Per squadron sortie, i'll take it you mean. Otherwise no Typhoon would ever have made it back to base.

Sounds correct for VERY early operations of the Typhoon, when TBO for the Sabre was as low as 25 hours, and engines ate sleeve valves, and consequently died, about every 40 hours. 

This dramatically improved as Napier, with cooperation from Bristol, reworked the sleeve design and alloys used in construction. TBO went to 75 hours by mid 1943, and up to 120 hours by 1945, only slightly worse than the Merlin.

There were reliability problems stretching through to the Tempest, but by that time they were more to do with propeller overspeeding that actual engine problems.


----------



## Milosh (Nov 25, 2009)

Bug_racer said:


> Wasnt an ME109 E-4 found in India ?
> Should put that on the list



Got there post war.


----------



## tomo pauk (Nov 25, 2009)

Jabberwocky said:


> "One aircraft per sortie"
> 
> Per squadron sortie, i'll take it you mean. Otherwise no Typhoon would ever have made it back to base.
> 
> ...



In the light of those low values (25-40 hours TBO), the Jumo-004 seems like as not-so-troublesome thing.


----------



## FLYBOYJ (Nov 25, 2009)

davebender said:


> I vote for the A6M2 fighter aircraft and G4M medium bombers operated by the IJN 11th Air Fleet. They were victorious in almost every fight during that time frame.



Were they even being operated in the CBI at the time????


----------



## Njaco (Nov 25, 2009)

MikeGazdik said:


> Given the criteria, my non-objective vote would be the P-40B. I love the Curtss. If I had the chance to fly in ONE WWII fighter, it would be the P-40. It is *sweet, sexy and menacing all at the same time.* The early P-40's, B and C models are the prettiest of the breed!



I'm with ya MIke! Who cares about weight of fire or wingloading?! The P-40 was absolutely one of the sexiest planes the Allies had in the early part.

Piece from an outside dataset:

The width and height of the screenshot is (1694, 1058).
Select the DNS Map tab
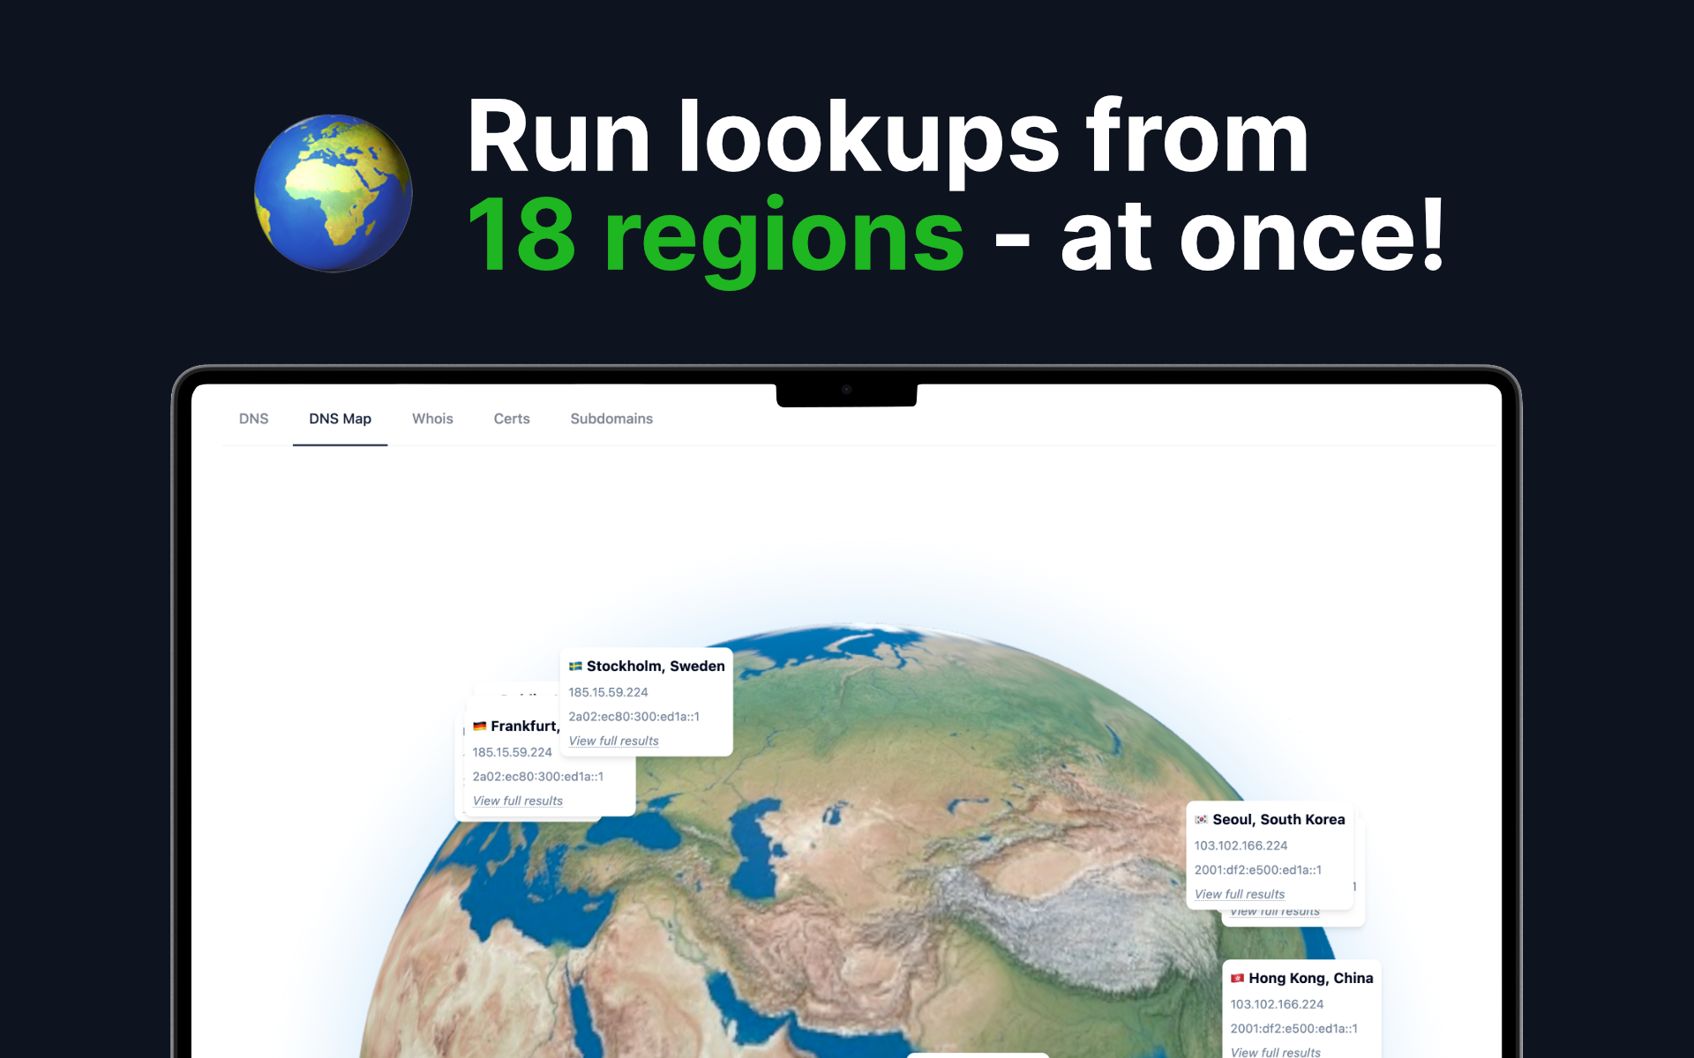point(340,419)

On a practical side, the P-40 was my vote, like said earlier because, even with all its faults, still managed to give a good account of itself.

Just a quick wonder: A good portion of success in the air is pilot skill. Would those early Allied pilots had the same success if they switched machines? In other words, would the Flying Tigers be just as successful flying the Buffalo?


----------



## Shortround6 (Nov 25, 2009)

My opinion would be no.

Not to say they might not have been sucessful but "just as successful"?

Having the speed advantage of the P-40 did give them options the Buffalo couldn't have given them.


----------



## Njaco (Nov 25, 2009)

ok. IIRC the 'fighter' tactics with the early P-40s against Zekes and the like were dive and zoom instead of turning fights. In that case were the Buffalo and Warhawk equal or the -40 still had the advantage, as you say of the speed advantage?


----------



## davebender (Nov 25, 2009)

*He-111.*







*Ju-52.*





Both of these were state of the art during the late 1930s.

Wikipedia has a more or less complete list of aircraft flown by the WWII era Chinese airforce.
http://en.wikipedia.org/wiki/Development_of_Chinese_Nationalist_air_force_(1937–1945)


----------



## Colin1 (Nov 25, 2009)

Jabberwocky said:


> "One aircraft per sortie"
> 
> Per squadron sortie, i'll take it you mean. Otherwise no Typhoon would ever have made it back to base.
> 
> ...


No
roughly one per sortie, the first nine months of the Typhoon's premature elevation to operational status were utterly plagued with problems, engines failed and tails broke off; in those nine months the RAF easily lost more Typhoons (and pilots) to those two issues than they did to enemy action.

I'm not sure how you arrive at the conclusion that 'no Typhoon would have ever made it back to base'; several did but roughly one per mission didn't.

I take it you use the term 'cooperation' loosely, Bristol did provide assistance to Napier (coerced by the Air Ministry) in the form of near-match sleeves machined to fit the Sabre but they were pretty upset at having to dig a manufacturing rival out of the mud, especially when their own 2,000hp offering, the Centaurus, was waiting in wings.

The Sabre would reach the Mk V variant of the type's development path before it would be called properly reliable.


----------



## JoeB (Nov 26, 2009)

Njaco said:


> ok. IIRC the 'fighter' tactics with the early P-40s against Zekes and the like were dive and zoom instead of turning fights. In that case were the Buffalo and Warhawk equal or the -40 still had the advantage, as you say of the speed advantage?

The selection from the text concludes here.